The Radkes not only produce their candy in small quantities to retain freshness, they make up special orders for firms and make party mints just on special order. While they work in a setting that is reminiscent of days gone by and though they are following a very ancient food industry, there's only the very latest and freshest in their output. If you wonder outside their kitchen door, beyond the red-carpeted front steps, you can sniff the tantalizing odor of melted chocolate or just-toasted nuts.
In September 1966, the Radkes built the little showcase that continues to stand at the bottom of the stairs of the building’s entrance.
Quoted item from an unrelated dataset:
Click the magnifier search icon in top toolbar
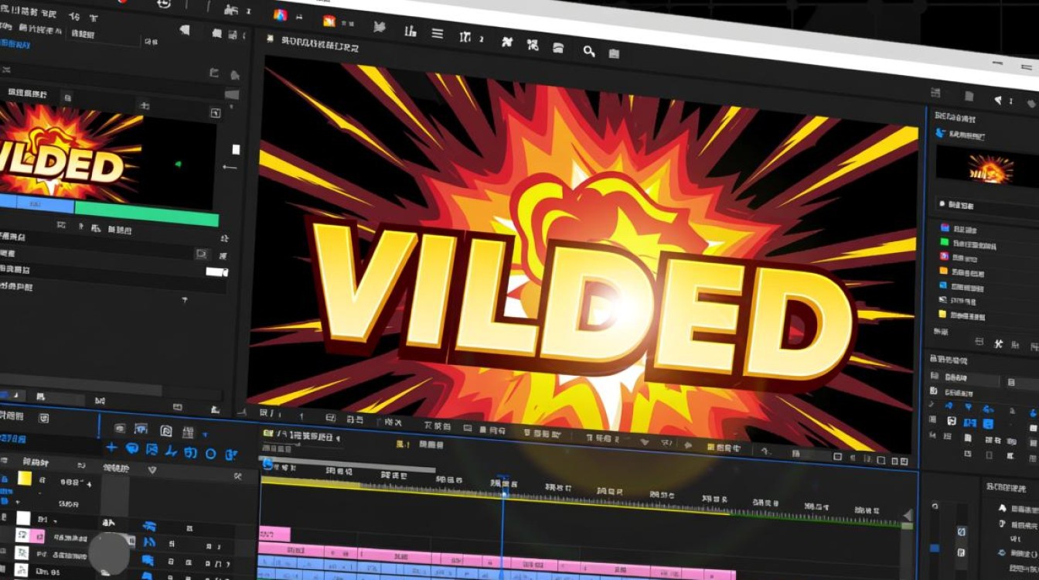This screenshot has height=580, width=1039. point(589,51)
The showcase is used to this day to display each evening’s fare at Robert’s White House restaurant.
In 1968, Norman and Joan were divorced and, apparently as part of their divorce settlement, Norman relinquished his interest in the property to Joan, who started going by the name, Joan Glenn.
In 1969, Joan opened an antique store in Carmel under the name, “Castle in Carmel,” but she remained involved in the Antique Castle which by then was devoted primarily to homemade candies.
All good things must come to an end, and by the beginning of 1970, the candy castle was no more. The Radkes moved to Salinas, and listed the property for sale, while the property remained vacant for much of 1970 and 1971.
[Who are the Storms? Did they run the candie Castle? Lucie went to school with the granddaughter of the Storms].